Spark分析(九)Spark Streaming运行流程详解(4)

2021SC@SDUSC

前言

上一篇博客分析了SparkStreaming的数据接收,但由于Receiver子类众多,无法一一剖析,接下来将简述其工作原理

Receiver类工作流程

上一篇讲到了SocketReceiver类中必须定义onStart方法,这个方法会启动后台线程。而onStart方法没有在Driver端被调用,Driver端只是生成了Receiver对象,但Receiver对象并不在Driver端工作。Receiver是可序列化的类,其对象会在Executor上反序列化生成 ,经过研究,发现ReceiverSupervisorImpl.onReceiverStart中调用这个onStart方法后,Receiver对象才开始工作。
回到ReceiverTracker.luanchReceivers()中,可以发现endpoint.send(StartAll-Receivers(receivers))。 ReceiverTrackerEndpoint对象发送了StartAllReceivers消息,这个消息中的参数是所有新Receiver。 ReceiverTrackerEndpoint对象接收后所做的处理在ReceiverTrackerEndpoint.receive中。而ReceiverSchedulingPolicy.scheduleReceivers确定receiver可以运行在那些Executor上,然后用startReceiver循环启动各Receiver。

// ReceiverTracker.ReceiverTrackerEndpoint.startReceiver

/**
 * Start a receiver along with its scheduled executors
 */

private def startReceiver(
	receiver: Receiver[_],
	// schedulerdLocations指定具体在哪个物理机器上执行
	scheduledLocations: Sep[TaskLocation]): Unit = {
	// 判断Receiver的状态是否正常

   def shouldStartReceiver: Bollean = {
	// It's okay to start when trackerState is Initialized or Started
	!(isTrackerStopping || isTrackerStopped)

    }

	val receiverId = receiver.streamId
	if (!shouldStartReceiver) {
		// 如果不需要启动Receiver则会调用
		onReceiverJobFinish(receiverId)
		return
	}



	val checkpointDirOption = Option(ssc.checkpointDir)
	val serializableHadoopConf = 
		new SerializableConfiguration(ssc.sparkContext.hadoopConfiguration)

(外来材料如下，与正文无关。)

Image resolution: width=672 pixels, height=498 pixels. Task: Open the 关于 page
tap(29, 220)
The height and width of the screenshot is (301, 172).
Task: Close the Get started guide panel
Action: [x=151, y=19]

	// startReceiverFunc封装了在Worker上启动Receiver的动作
	// Function to start the receiver on the worker node
	val startReceiverFunc: Iterator[Receiver[_]] => Unit = 
		(iterator: Iterator[Receiver[_]] => {
			if (!iterator.hasNext) {
				throw new SparkExecution{
					"Could not start receiver as object not found.")

			}
			if (TaskContext.get().attemptNumber() == 0) {
				val receiver = iterator.next()
				assert(iterator.hasNext == false)
				// ReceiverSupervisorImpl是Receiver的监控器,同时负责数据的写等奥做·操作
				val supervisor = new ReceiverSpervisorImpl(
					receiver, SparkEnv.get, serializableHadoopConf.value, checkpointDirOption)
				supervisor.start()
				supervisor.awaitTermination()
			} else {
				// 若想重启Receiver,则需重新完成上面的调度,而不是Task重试
				// It's restarted by TaskScheduler, but we want to reschedule it again. So exit it.
			}
		
		}
	// 生成Receiver的RDD,此RDD用于该Receiver在Worker上在生成和启动
	// Create the RDD using the scheduledLocations to run the receiver in a Spark job
	val receiverRDD: RDD[Receiver[_]] = 
		if (scheduledLocations.isEmpty) {
			ssc.sc.makeRDD(Seq(receiver), 1)
		} else {
			val preferredLocations = scheduledLocations.map(_.toString).distinct
			ssc.sc.makeRDD(Seq(receiver -> preferredLocations))
		}
	// 从receiverId可以看出,Receiver只有一个
	receiverRDD.setName(s"Receiver $receiverId")
	ssc.sparkContext.setJobDescription(s"Streaming job running receiver $receiverId")
	ssc.sparkContext.setCallSite(Option(ssc.getStartSite()).getOrElse(Utils.getCallSite()))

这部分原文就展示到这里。